Most of us dream of the day when we can up and walk out the door, straight onto a plane, going who knows where, without a second glance. And there's something extra exciting about the prospect of going it alone.

Jo Saville began travelling at age 10, first travelled solo at 20 and did a three-year OE at 24. Watching Jo’s eyes light up as she speaks about her many travels, the people she has met and experiences she’s had, you can truly see just how travel has enriched her life.

“Going alone makes you put yourself out there and meet new people,” says Jo.

When you travel with others, you don’t tend to meet as many new people as you do when going it alone, she explains. You are with people that make you comfortable, so you don’t have to look for other company. It's quite a valid point, but not something we always consider when we think of travelling.

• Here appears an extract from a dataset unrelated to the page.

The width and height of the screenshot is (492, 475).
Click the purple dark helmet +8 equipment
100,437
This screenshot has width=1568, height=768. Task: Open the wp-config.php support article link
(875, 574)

Spending so many years overseas, Jo has had the opportunity to meet so many new individuals. Many of these have become lifelong friends who she has remained in contact with for years. As well as this, they now offer her accommodation when she decides to visit their country.

Jo says that the best way to meet new people as a younger traveller is not to be afraid to walk up to others and just start a conversation. Staying in backpackers and hostels is a great idea, as these are often filled with other travellers of a similar mindset to you.

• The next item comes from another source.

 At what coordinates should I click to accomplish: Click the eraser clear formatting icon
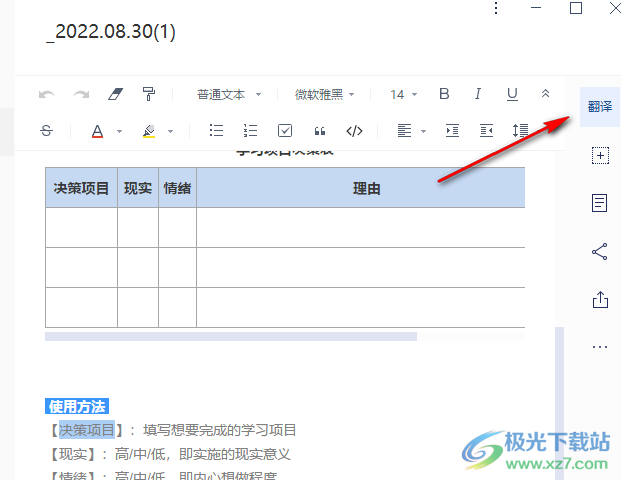pos(113,94)
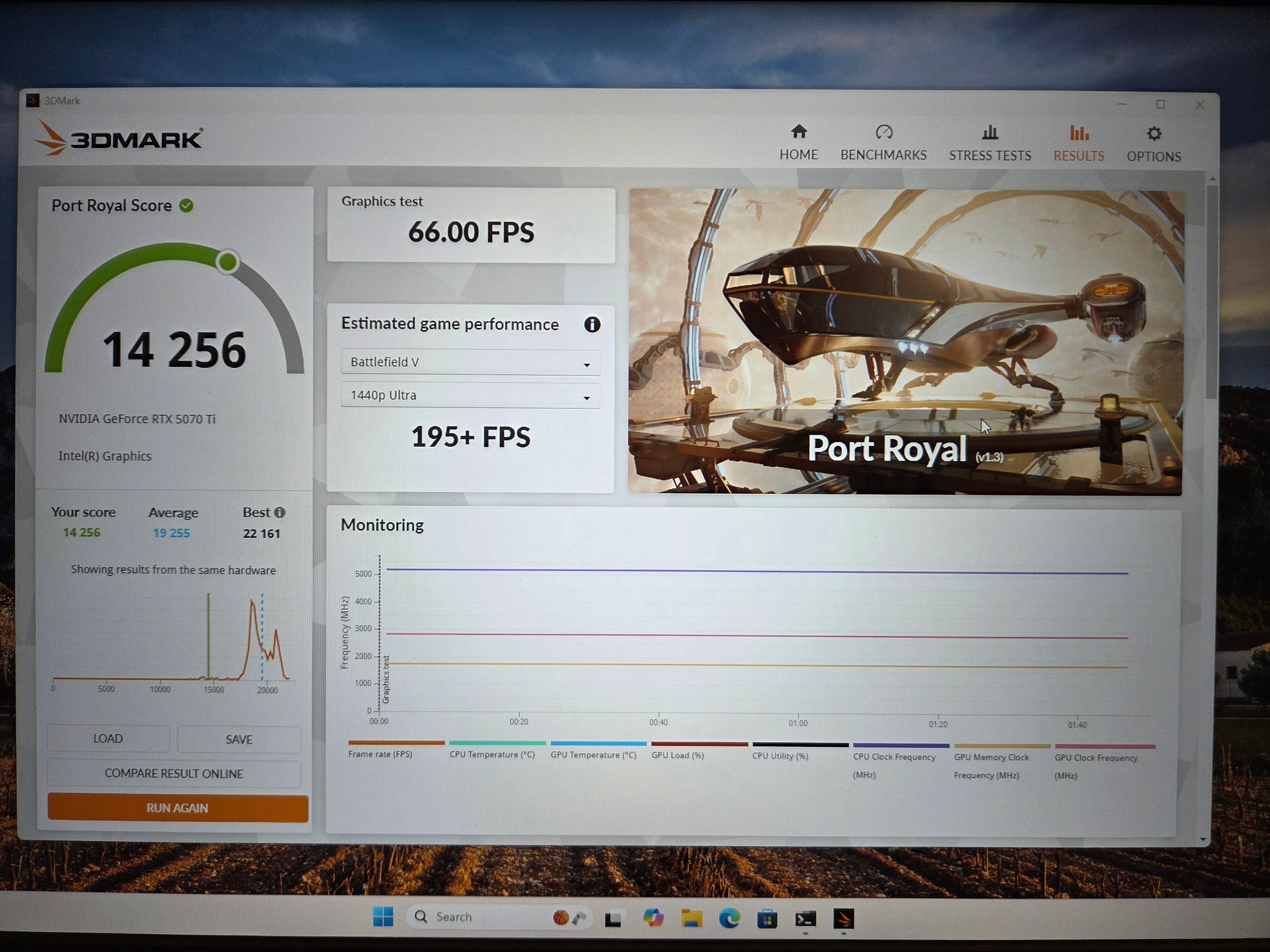Open the Options gear icon

click(1153, 134)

Travelling alone also makes you more likely to approach people and ask for help when you need it. Flexibility is also another great aspect; you can do what you want whenever you felt like it, and that sense of freedom, Jo says is priceless.

“It’s just incredible…very challenging, but it’s amazing…definitely something you have to do,” she gushes as she tells me of the mindblowing places she has travelled to. Just hearing about it makes me want to travel even more than I already do now; it gives me an itch that I know can only be satisfied by hopping on a plane with a one-way ticket to the rest of the world.

“It broadens your horizons…makes you appreciate what we have” and allows us to see just how lucky we are as a free country, whilst at the same time allowing you to experience different cultures and see how life works in other nations.

 I ask her what her three favourite countries are, and laugh at the horrified expression she gives me: “Only three?!” In the end, Jo decides on three cities and three countries that are a definite must-see for any traveller: Barcelona, New York and Istanbul; and Vietnam, Peru and Slovenia.

These places are beautiful, filled with architecture, shopping, experiences beyond your wildest dreams and flamboyant people keen to learn as much about Kiwis as we are to learn about their culture.

If there's one thing I'll take from my talk with Jo, it's just how truly life-changing travelling is; the essence of life cannot be truly captured without first seeking and exploring the intricate aspects of the world around us. It is all at our fingertips, and in today’s world we have no excuse to not travel.

Life is a one-time offer, so take every opportunity and make the most of it. Travel, laugh and love life.

As Jo says: “Be brave, put yourself out there. Kia Kaha.”


Photos: Hiking - FreeImages/Atif Gulzar; City - Coquilleau

Safety first!

We advocate adventure and bravery and curiosity, but first and foremost, always think about your safety. Here are a few pointers to keep you in one piece when you're flying solo.

* Share the plan

Email your itinerary to friends and family so they know where you plan to be, when.

* Communicate

Plans change. Stay in touch with your people as often as you can. Just a quick email will do it, eg: “I'm alive. Catching the train to Lisbon today!”

* Stranger danger

Use your common sense and follow your instincts when approaching new people. Friendly young couple on the beach: Probably OK. Dude hiding behind a dumpster in a dark alleyway: Maybe not.

* Never hitch-hike

Ever. Budget for public transport. The end.

* Keep your monies safe

Carry a bit of cash to get you around, but not too much. If you do have a bit on you, don't keep it all in one place – and considering strapping it to your person by way of a money bag.

* Photocopy your passport

And then email it to yourself. Just in case you lose your passport and have to prove you exist.

* Don't get frauded

If you're using public WIFI, be extra careful. Identity fraudsters can get to you more easily when you're accessing online banking, for example.

* Don't even think about doing drugs

Seriously, it's not worth it – overseas even more so. Schapelle Corby, anyone?

* Don't be a mule

Don't accept gifts from people you don't know and trust. Getting duped into carrying contraband for other people actually does happen, and it's no picnic.